## WHAT THE TASK ASKS
Going from the line that contains "The image size" through the last line of the records, set down each line again exactly, both included, with pictures left out.

## DATA SUPPLIED
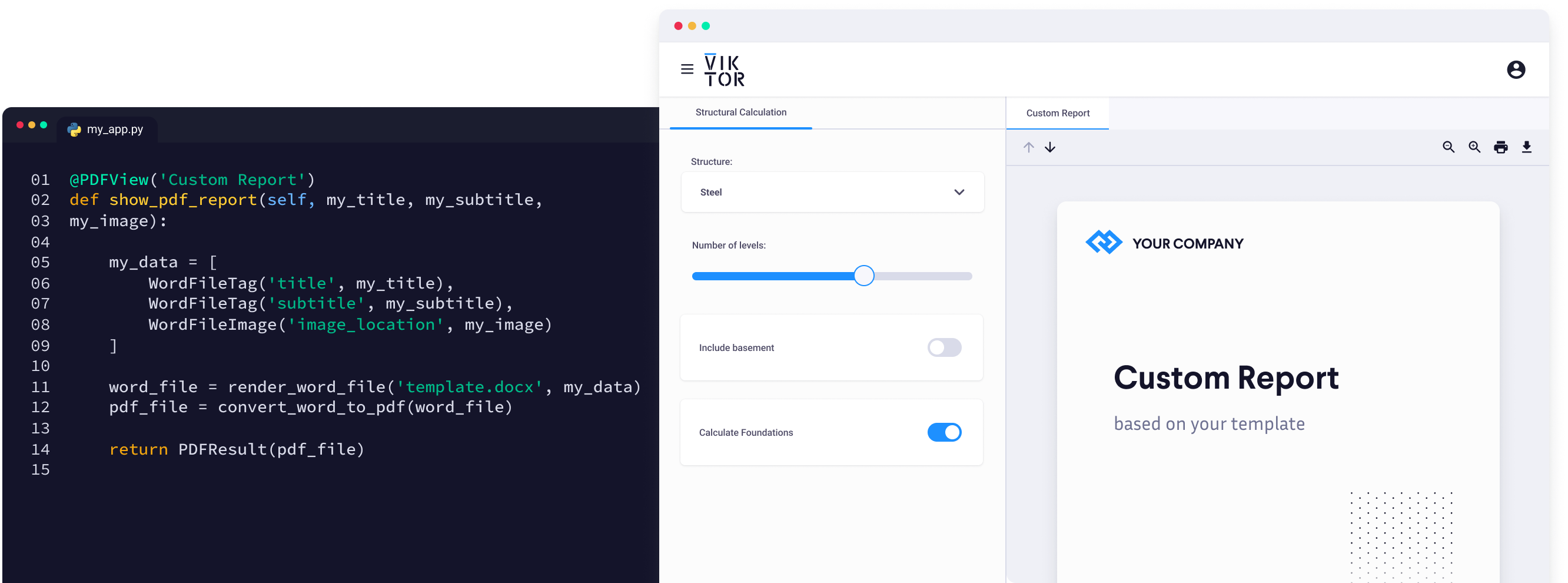Go to previous PDF page arrow

pyautogui.click(x=1028, y=147)
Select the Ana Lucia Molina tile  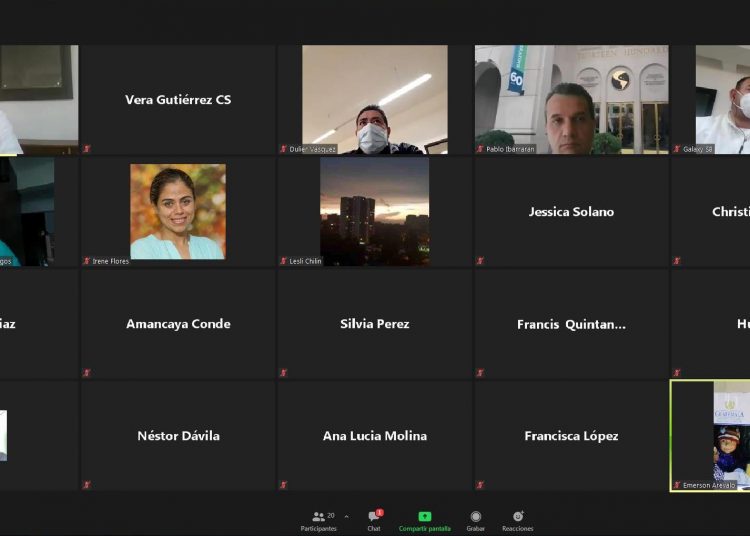pos(374,435)
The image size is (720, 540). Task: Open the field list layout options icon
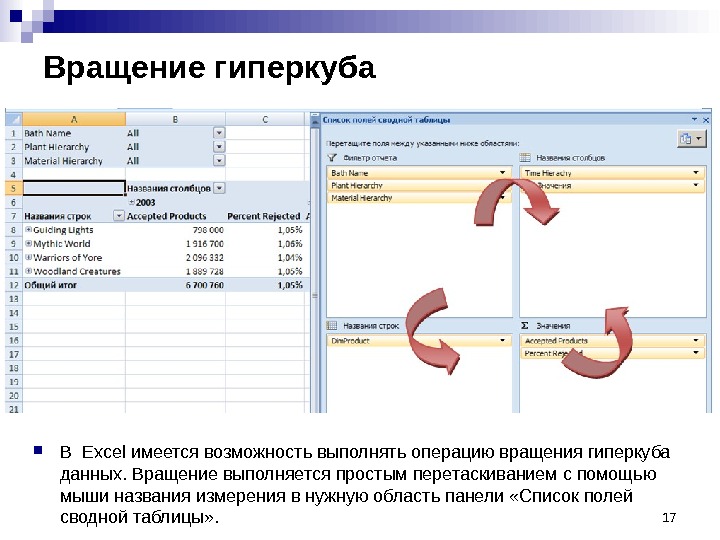[691, 138]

## ANSWER TO THE EXERCISE
The image size is (720, 540). Task: Open the field list layout options icon
[691, 138]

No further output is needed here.